--- Begin Materials provided ---
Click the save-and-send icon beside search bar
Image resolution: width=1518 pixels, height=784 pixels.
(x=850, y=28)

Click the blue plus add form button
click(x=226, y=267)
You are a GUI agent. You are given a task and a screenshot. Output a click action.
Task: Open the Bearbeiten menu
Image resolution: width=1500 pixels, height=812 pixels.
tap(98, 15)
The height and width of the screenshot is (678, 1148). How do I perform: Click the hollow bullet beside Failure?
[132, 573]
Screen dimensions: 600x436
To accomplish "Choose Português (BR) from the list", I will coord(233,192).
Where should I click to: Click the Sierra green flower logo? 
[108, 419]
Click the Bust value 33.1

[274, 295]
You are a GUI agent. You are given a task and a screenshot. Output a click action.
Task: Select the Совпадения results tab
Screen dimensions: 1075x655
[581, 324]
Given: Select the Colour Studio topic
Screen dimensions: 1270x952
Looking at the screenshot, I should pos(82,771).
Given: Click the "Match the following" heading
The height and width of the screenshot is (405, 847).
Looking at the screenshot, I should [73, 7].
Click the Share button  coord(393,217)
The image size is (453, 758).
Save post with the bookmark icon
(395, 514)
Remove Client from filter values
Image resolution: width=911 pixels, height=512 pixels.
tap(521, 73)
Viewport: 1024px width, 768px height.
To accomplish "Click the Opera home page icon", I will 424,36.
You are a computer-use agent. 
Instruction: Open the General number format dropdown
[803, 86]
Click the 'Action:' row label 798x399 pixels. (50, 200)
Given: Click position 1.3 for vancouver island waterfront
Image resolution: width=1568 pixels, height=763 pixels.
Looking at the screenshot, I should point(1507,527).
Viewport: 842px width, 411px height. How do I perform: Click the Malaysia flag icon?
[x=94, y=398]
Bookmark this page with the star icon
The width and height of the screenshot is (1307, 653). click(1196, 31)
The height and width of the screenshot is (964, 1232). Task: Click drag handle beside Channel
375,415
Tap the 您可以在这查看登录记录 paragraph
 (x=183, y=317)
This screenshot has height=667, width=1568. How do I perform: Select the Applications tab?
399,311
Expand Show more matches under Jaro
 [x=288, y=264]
--- End Materials provided ---
**What to work on**: Put each line of the rows above into a Markdown table with two columns, No and Line. Number the lines in order and leave out any blank ones.

**Solution**:
| No | Line |
|---|---|
| 1 | Click the save-and-send icon beside search bar |
| 2 | Image resolution: width=1518 pixels, height=784 pixels. |
| 3 | (x=850, y=28) |
| 4 | Click the blue plus add form button |
| 5 | click(x=226, y=267) |
| 6 | You are a GUI agent. You are given a task and a screenshot. Output a click action. |
| 7 | Task: Open the Bearbeiten menu |
| 8 | Image resolution: width=1500 pixels, height=812 pixels. |
| 9 | tap(98, 15) |
| 10 | The height and width of the screenshot is (678, 1148). How do I perform: Click the hollow bullet beside Failure? |
| 11 | [132, 573] |
| 12 | Screen dimensions: 600x436 |
| 13 | To accomplish "Choose Português (BR) from the list", I will coord(233,192). |
| 14 | Where should I click to: Click the Sierra green flower logo?  |
| 15 | [108, 419] |
| 16 | Click the Bust value 33.1 |
| 17 | [274, 295] |
| 18 | You are a GUI agent. You are given a task and a screenshot. Output a click action. |
| 19 | Task: Select the Совпадения results tab |
| 20 | Screen dimensions: 1075x655 |
| 21 | [581, 324] |
| 22 | Given: Select the Colour Studio topic |
| 23 | Screen dimensions: 1270x952 |
| 24 | Looking at the screenshot, I should pos(82,771). |
| 25 | Given: Click the "Match the following" heading |
| 26 | The height and width of the screenshot is (405, 847). |
| 27 | Looking at the screenshot, I should [73, 7]. |
| 28 | Click the Share button  coord(393,217) |
| 29 | The image size is (453, 758). |
| 30 | Save post with the bookmark icon |
| 31 | (395, 514) |
| 32 | Remove Client from filter values |
| 33 | Image resolution: width=911 pixels, height=512 pixels. |
| 34 | tap(521, 73) |
| 35 | Viewport: 1024px width, 768px height. |
| 36 | To accomplish "Click the Opera home page icon", I will 424,36. |
| 37 | You are a computer-use agent.  |
| 38 | Instruction: Open the General number format dropdown |
| 39 | [803, 86] |
| 40 | Click the 'Action:' row label 798x399 pixels. (50, 200) |
| 41 | Given: Click position 1.3 for vancouver island waterfront |
| 42 | Image resolution: width=1568 pixels, height=763 pixels. |
| 43 | Looking at the screenshot, I should point(1507,527). |
| 44 | Viewport: 842px width, 411px height. How do I perform: Click the Malaysia flag icon? |
| 45 | [x=94, y=398] |
| 46 | Bookmark this page with the star icon |
| 47 | The width and height of the screenshot is (1307, 653). click(1196, 31) |
| 48 | The height and width of the screenshot is (964, 1232). Task: Click drag handle beside Channel |
| 49 | 375,415 |
| 50 | Tap the 您可以在这查看登录记录 paragraph |
| 51 |  (x=183, y=317) |
| 52 | This screenshot has height=667, width=1568. How do I perform: Select the Applications tab? |
| 53 | 399,311 |
| 54 | Expand Show more matches under Jaro |
| 55 |  [x=288, y=264] |